> _What to work on_: Every entry must be output exactly as it is written.

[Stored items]
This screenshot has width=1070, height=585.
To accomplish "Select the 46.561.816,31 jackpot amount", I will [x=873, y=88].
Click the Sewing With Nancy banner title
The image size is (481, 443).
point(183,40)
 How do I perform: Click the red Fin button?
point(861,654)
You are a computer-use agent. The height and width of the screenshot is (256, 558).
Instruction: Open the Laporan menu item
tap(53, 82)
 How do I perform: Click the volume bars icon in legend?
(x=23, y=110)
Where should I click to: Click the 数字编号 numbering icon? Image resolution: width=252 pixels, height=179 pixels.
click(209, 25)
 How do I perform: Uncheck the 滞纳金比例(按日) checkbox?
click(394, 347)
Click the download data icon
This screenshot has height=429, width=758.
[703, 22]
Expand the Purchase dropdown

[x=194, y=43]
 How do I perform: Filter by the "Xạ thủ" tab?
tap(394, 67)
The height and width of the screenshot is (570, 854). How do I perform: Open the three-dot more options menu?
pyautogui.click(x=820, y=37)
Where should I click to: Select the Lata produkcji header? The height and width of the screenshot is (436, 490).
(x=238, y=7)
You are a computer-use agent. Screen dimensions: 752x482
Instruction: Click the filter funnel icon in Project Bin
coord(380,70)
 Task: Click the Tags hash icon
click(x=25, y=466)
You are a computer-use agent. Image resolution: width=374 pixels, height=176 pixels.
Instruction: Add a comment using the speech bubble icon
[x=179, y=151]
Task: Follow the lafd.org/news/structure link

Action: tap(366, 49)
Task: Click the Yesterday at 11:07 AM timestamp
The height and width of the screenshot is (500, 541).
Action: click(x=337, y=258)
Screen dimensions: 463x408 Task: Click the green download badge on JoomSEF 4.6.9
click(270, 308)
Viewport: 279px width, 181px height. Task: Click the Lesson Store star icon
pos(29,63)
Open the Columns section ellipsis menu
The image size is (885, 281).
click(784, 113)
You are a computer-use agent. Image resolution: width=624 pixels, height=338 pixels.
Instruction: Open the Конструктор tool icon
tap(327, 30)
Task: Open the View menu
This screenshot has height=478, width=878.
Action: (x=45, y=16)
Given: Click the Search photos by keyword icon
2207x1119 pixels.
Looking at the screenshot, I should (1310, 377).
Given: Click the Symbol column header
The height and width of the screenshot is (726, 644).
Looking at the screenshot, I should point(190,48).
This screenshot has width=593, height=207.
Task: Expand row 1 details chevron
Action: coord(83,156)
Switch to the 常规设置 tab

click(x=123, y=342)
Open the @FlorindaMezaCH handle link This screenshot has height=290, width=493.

> _Exercise solution_:
This screenshot has width=1070, height=585.
To accomplish "Select the 46.561.816,31 jackpot amount", I will [x=873, y=88].
Click the Sewing With Nancy banner title
The image size is (481, 443).
point(183,40)
 How do I perform: Click the red Fin button?
point(861,654)
You are a computer-use agent. The height and width of the screenshot is (256, 558).
Instruction: Open the Laporan menu item
tap(53, 82)
 How do I perform: Click the volume bars icon in legend?
(x=23, y=110)
Where should I click to: Click the 数字编号 numbering icon? Image resolution: width=252 pixels, height=179 pixels.
click(209, 25)
 How do I perform: Uncheck the 滞纳金比例(按日) checkbox?
click(394, 347)
Click the download data icon
This screenshot has height=429, width=758.
[703, 22]
Expand the Purchase dropdown

[x=194, y=43]
 How do I perform: Filter by the "Xạ thủ" tab?
tap(394, 67)
The height and width of the screenshot is (570, 854). How do I perform: Open the three-dot more options menu?
pyautogui.click(x=820, y=37)
Where should I click to: Select the Lata produkcji header? The height and width of the screenshot is (436, 490).
(x=238, y=7)
You are a computer-use agent. Screen dimensions: 752x482
Instruction: Click the filter funnel icon in Project Bin
coord(380,70)
 Task: Click the Tags hash icon
click(x=25, y=466)
You are a computer-use agent. Image resolution: width=374 pixels, height=176 pixels.
Instruction: Add a comment using the speech bubble icon
[x=179, y=151]
Task: Follow the lafd.org/news/structure link

Action: tap(366, 49)
Task: Click the Yesterday at 11:07 AM timestamp
The height and width of the screenshot is (500, 541).
Action: click(x=337, y=258)
Screen dimensions: 463x408 Task: Click the green download badge on JoomSEF 4.6.9
click(270, 308)
Viewport: 279px width, 181px height. Task: Click the Lesson Store star icon
pos(29,63)
Open the Columns section ellipsis menu
The image size is (885, 281).
click(784, 113)
You are a computer-use agent. Image resolution: width=624 pixels, height=338 pixels.
Instruction: Open the Конструктор tool icon
tap(327, 30)
Task: Open the View menu
This screenshot has height=478, width=878.
Action: (x=45, y=16)
Given: Click the Search photos by keyword icon
2207x1119 pixels.
Looking at the screenshot, I should (1310, 377).
Given: Click the Symbol column header
The height and width of the screenshot is (726, 644).
Looking at the screenshot, I should point(190,48).
This screenshot has width=593, height=207.
Task: Expand row 1 details chevron
Action: coord(83,156)
Switch to the 常规设置 tab

click(x=123, y=342)
Open the @FlorindaMezaCH handle link This screenshot has height=290, width=493.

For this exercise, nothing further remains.